Pfizer's pioneering rare-disease drug tafamidis garnered mixed reviews from FDA advisers Thursday, casting further uncertainty over whether the agency will green-light the treatment for the U.S. market. Both the agency's advisers and staff have harped on the lack of efficacy data for the oral drug in patients with transthyretin familial amyloid polyneuropathy, a rare and fatal neurodegenerative disease.
As Reuters reports, the advisory committee voted 13-4 that Pfizer's ($PFE) drug failed to hit the main goal of a study. Yet advisers endorsed evidence, in a 13-4 vote, of a separate efficacy endpoint that could indicate that the drug provides a clinical benefit for patients with the disease. The panel did not vote on whether the benefits of the drug warranted approval, after FDA staff gave the application a thumbs down earlier this week.

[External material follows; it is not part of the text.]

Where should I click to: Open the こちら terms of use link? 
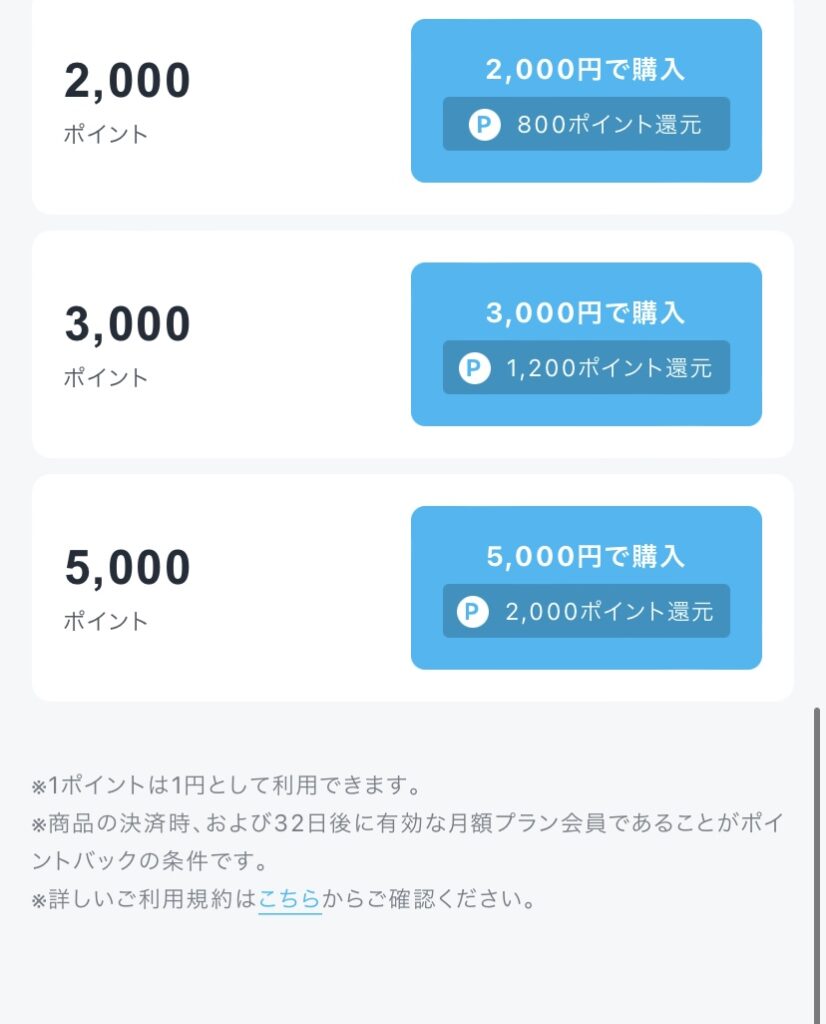click(289, 899)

Aiming to build its burgeoning rare-disease business, Pfizer made a risky bet with its application for U.S. approval of tafamidis because the data package relied on evidence from a single study. FDA staff slammed the "inadequate evidence of effectiveness" and backed a plan to send the U.S. drug giant packing with a Complete Response Letter for the application, forcing Pfizer to build a bigger case for the drug before returning to the agency for a market nod.
Pfizer's argument for approval relies in part on the fact that there are no FDA approved treatments for the rare disorder, which affects an estimated 8,000 patients worldwide and roughly 2,500 people in the U.S. Regulators have allowed such treatments for small groups of patients to sail to approvals based on slim packages of clinical trials data, as European regulators did last year for Pfizer's tafamidis. We'll see whether the FDA follows suit.